Click here to download the document containing 12 simple yet wonderful mindfulness exercises I heartily recommend.
What is Mindfulness? Does it mean I have to meditate?
There is a lot of myths and misconceptions about this thing called “mindfulness” including thinking that to enjoy the benefits of mindfulness you must meditate. This is not so. While meditation is great, it does not work for everyone. There are many other ways to start practicing everyday mindfulness and you will find several of these on when the pages that follow.
So what is the difference between mindfulness and meditation. Though these two words seem interchangeable, they are not the same.
Mindfulness is a mindset; meditation is a way of training to achieve it.
Mindfulness is the quality of simply being present — the experience of being open and aware in the moment, without judgment or criticism, focusing your mind on the present rather than wandering. When you are distracted, unaware of what you are doing, the end product suffers. Mindfulness is not just a state of mind — a lack of focus affects the quality of your work or whatever you are doing in that moment. How you do something matters more than what you do – for example, just think back to the last time you did something in a rush or in an angry mood and you get the picture!
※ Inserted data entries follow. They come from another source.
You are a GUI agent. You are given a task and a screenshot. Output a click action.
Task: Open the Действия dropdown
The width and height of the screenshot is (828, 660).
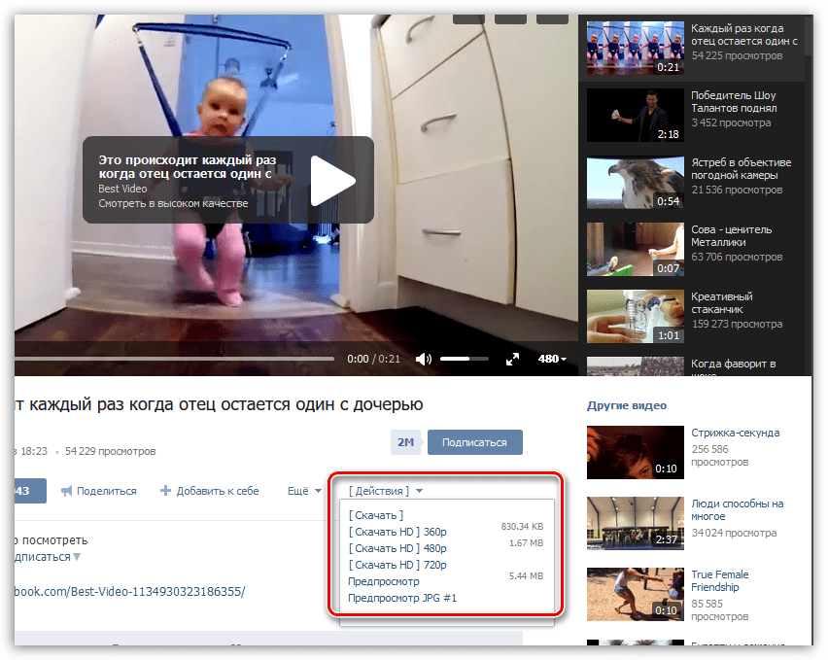click(386, 491)
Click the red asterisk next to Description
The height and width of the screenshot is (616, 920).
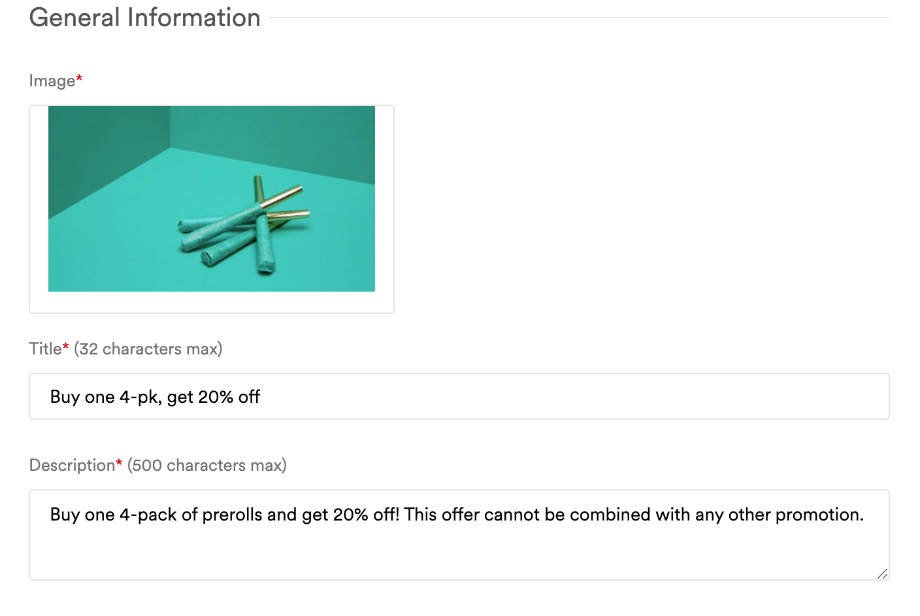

But in addition to improving focus, for many the main benefit of being mindful is that it reduces stress and anxiety. Most anxiety is caused when your mind is in the past or the future. If you are imagining a horrible future, things going wrong, running scary ‘what if’ thoughts, doom and gloom mind projections which grow ever more real as you run them over and over in your minds, you experience that fearful state.
When you ruminate on past failings, past wrongs and times we struggled, when you relive painful events, you relive the painful feelings also. Just like that imagined painful future the past too can be distorted and amplified – where the mind goes the body follows. And as you no doubt know, anxiety and stress significantly impacts our physical health including weakening the immune system, increasing the risk of major health conditions and reducing longevity.
If greater physical well-being and calmness isn’t enough motivation for you, scientific research shows that mindfulness techniques improve self-control, objectivity, tolerance, enhanced flexibility, concentration, and empathy — you gain mental clarity.